Take this new case of a minor we know only as “Elias V.” On June 9th, an intermediate California appeals court overturned a trial judge’s finding that incriminating statements made by “Elias V” in a case involving allegations of “lewd and lascivious” conduct could be used against the young man. The so-called “confession,” the appellate judges ruled, was involuntary for several different reasons. The opinion, which you can read here, was comprehensive, detailed, and replete with references to some of the most modern scholarly work on the fallibility of juvenile confessions.

The decision, to suppress the confession in a case of one juvenile accused of inappropriately touching another juvenile, was immediately controversial. But it was not necessarily wrong.

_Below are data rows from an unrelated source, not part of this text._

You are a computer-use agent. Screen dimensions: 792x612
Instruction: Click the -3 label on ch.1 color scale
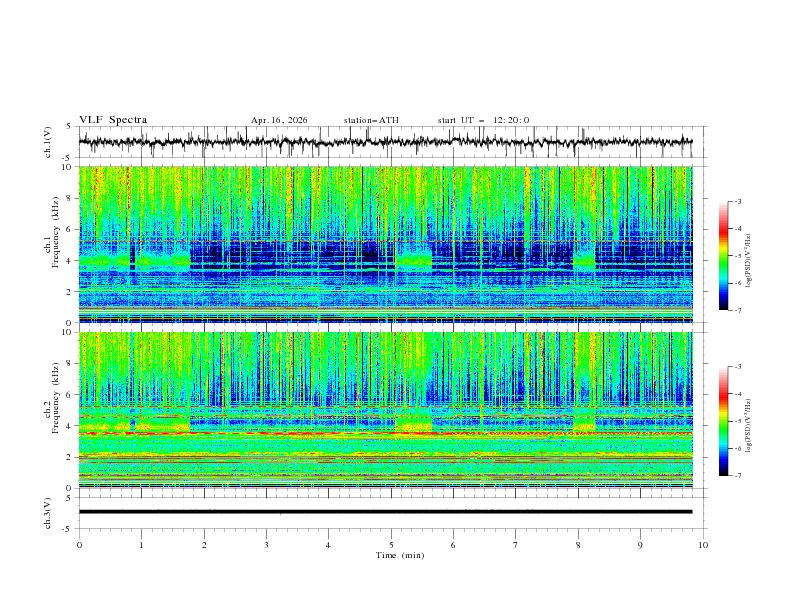coord(737,201)
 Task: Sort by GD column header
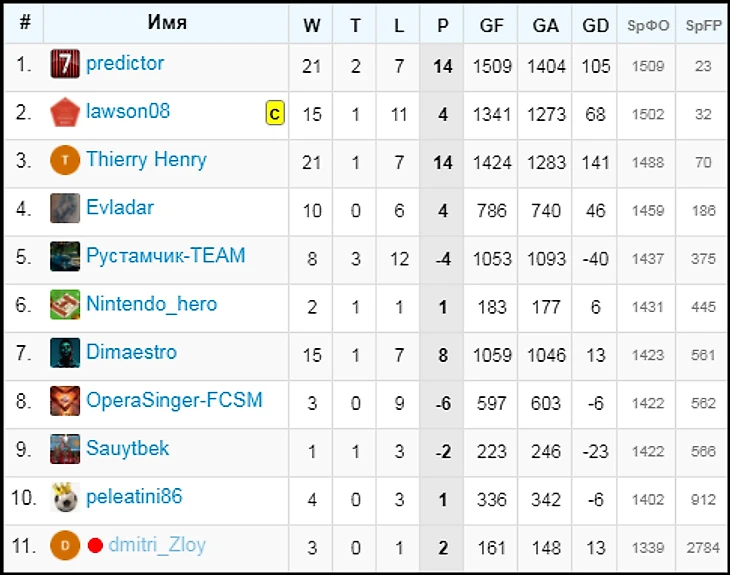pyautogui.click(x=595, y=26)
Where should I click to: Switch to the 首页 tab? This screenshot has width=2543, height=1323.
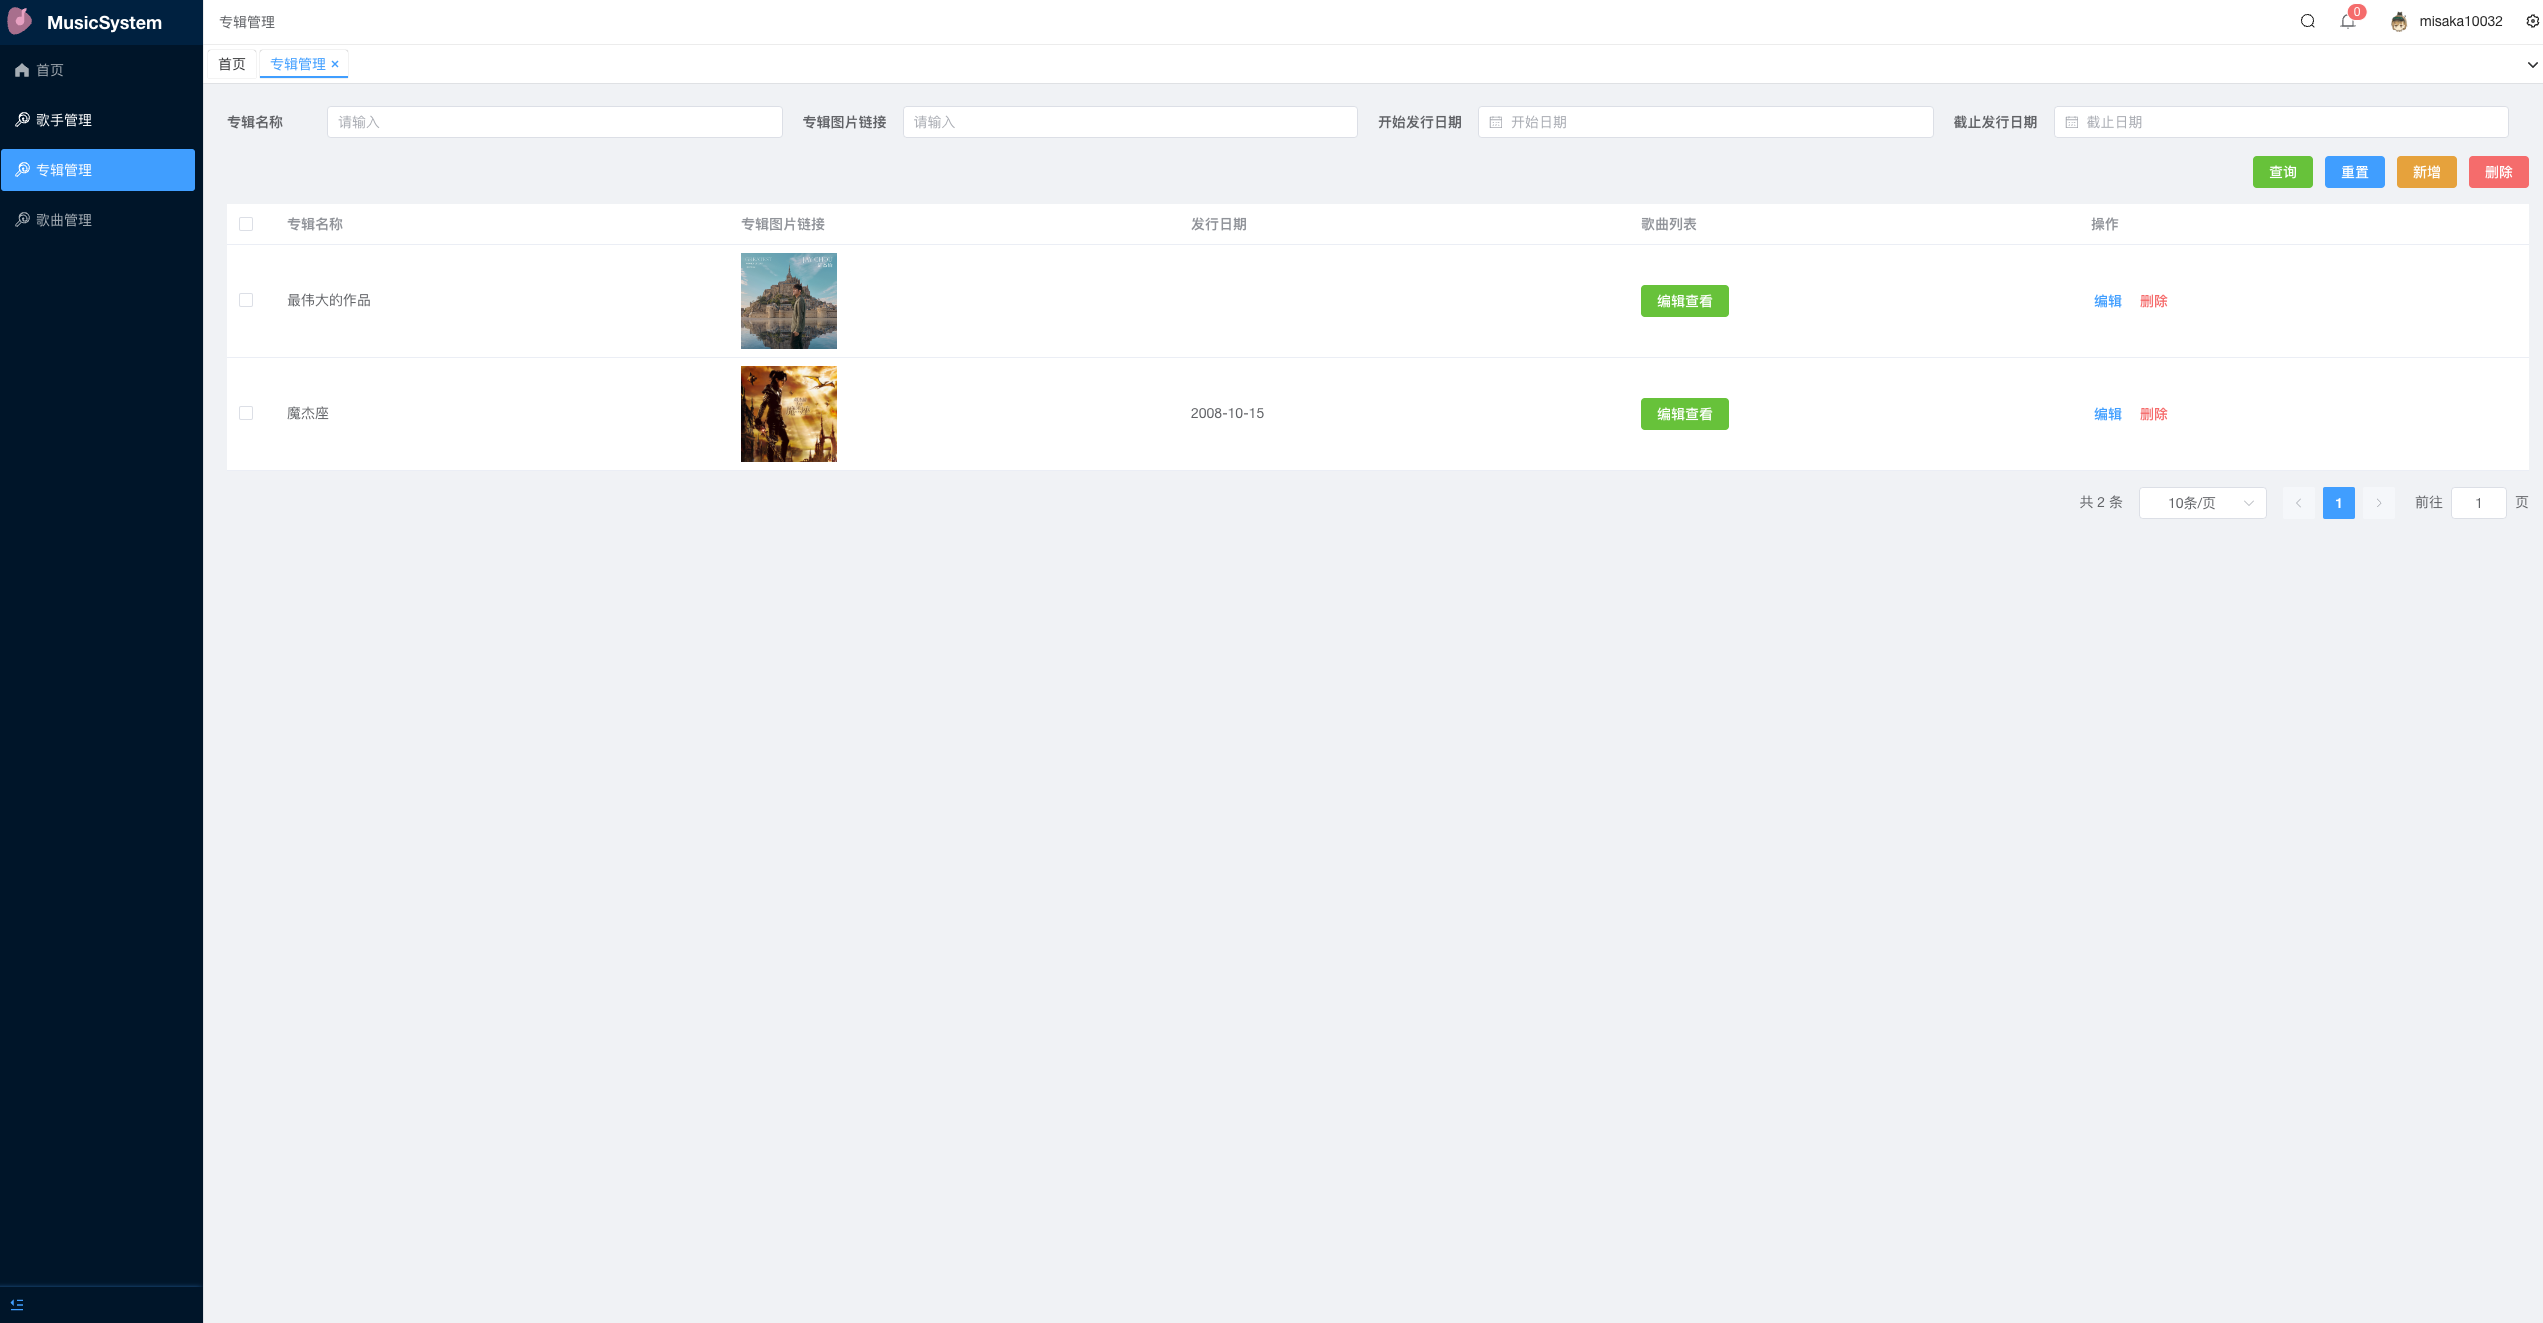coord(232,64)
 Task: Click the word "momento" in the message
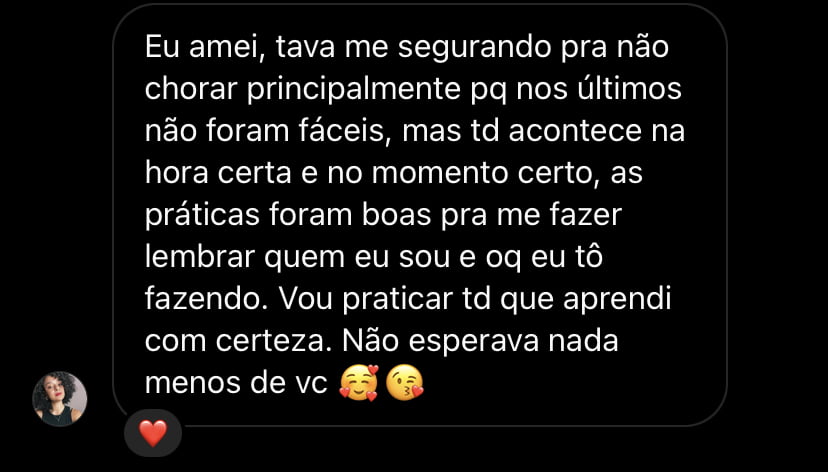[x=440, y=174]

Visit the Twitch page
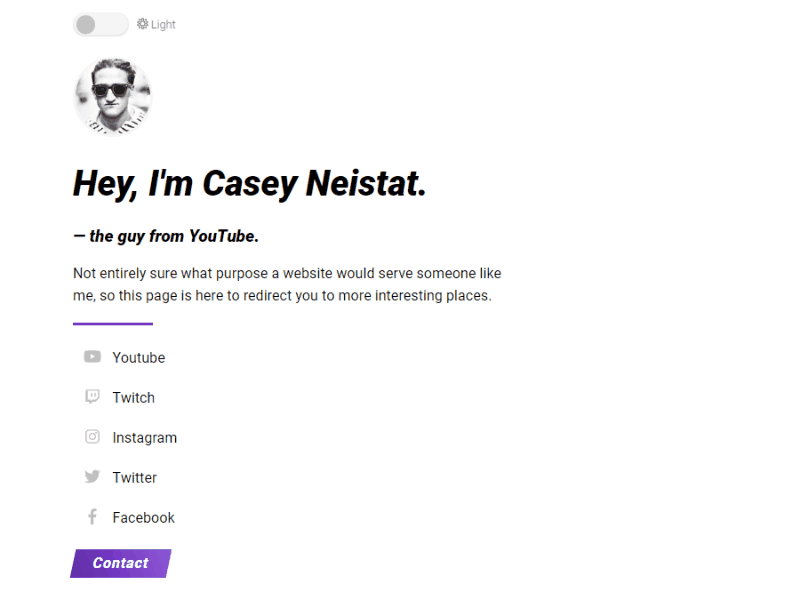[x=135, y=397]
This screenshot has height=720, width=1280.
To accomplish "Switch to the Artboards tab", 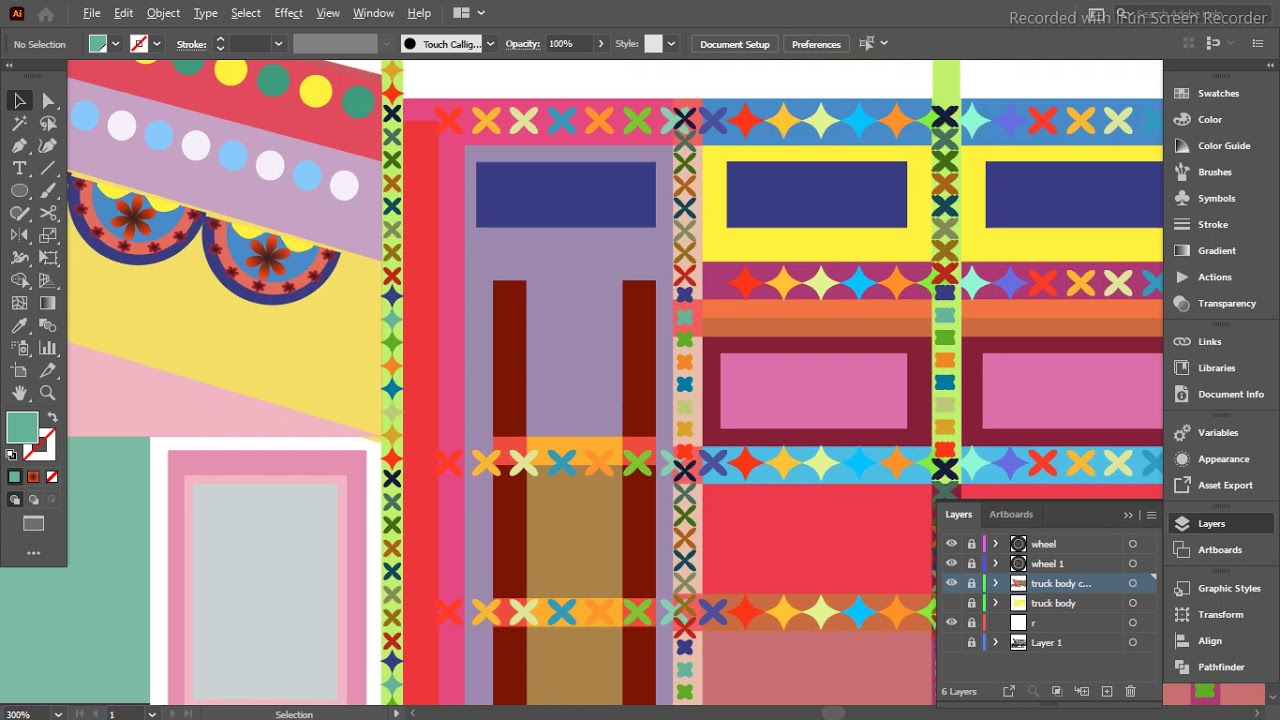I will coord(1011,515).
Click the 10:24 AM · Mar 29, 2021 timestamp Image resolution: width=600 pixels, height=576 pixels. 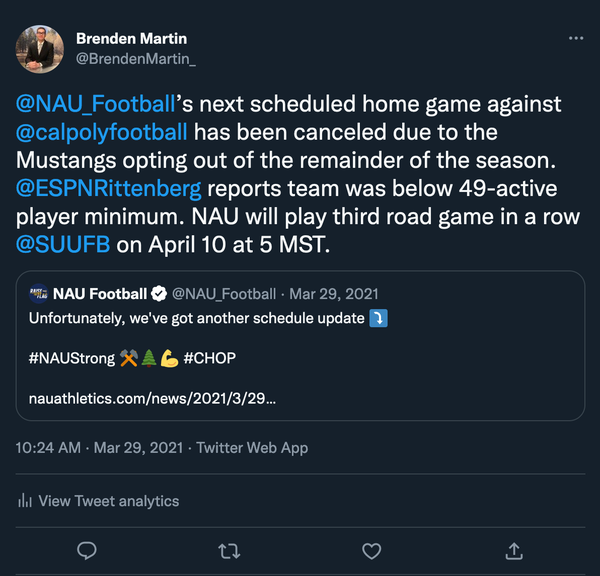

It was immediately published so that lawyers in California could cite it as precedential authority and lawyers in other states could read it for clues and rationales that might apply in other cases. The California Attorney General’s office, which has the immediate authority to appeal such rulings to the California Supreme Court, chose not to do so. As far as California goes, the Elias V ruling was good law.

That did not end the dispute, however. In California, once the attorney general decides not to pursue an appeal, a slim window opens allowing prosecutors (or defense attorneys or anyone else) to seek to otherwise limit the scope of a decision with which they disagree. They can achieve this by convincing the California Supreme Court to “de-publish” an opinion, to rid it of any precedential value. Prosecutors do this when, as in the “Elias V.” case, they get a ruling they fear will result in the suppression of incriminating evidence in other cases. Defense attorneys do this when they fear a pro-police ruling will encourage other trial judges to tip the scales toward prosecutors.

What happened next in the Elias V. case was extraordinary, according to lawyers who try to keep track of these things. Two months after the June decision, prosecutors in two other California counties, wholly unrelated to the case, wrote letters to the California Supreme Court asking the justices to “de-publish” the Elias V. decision. They argued that it would “cause confusion both in juvenile and adult criminal courts.” One prosecutor listed as a reason to de-publish the fact that “the new rules… are based on social science rather than firmly established legal principles.”

What happened after that was even more extraordinary. The appellate judges who had issued the controversial Elias V. ruling then responded to the prosecutors with a long letter of their own to the California Supreme Court. De-publication of their ruling, they wrote, would have the effect of “shielding from public attention” the social science research they had included in their opinion.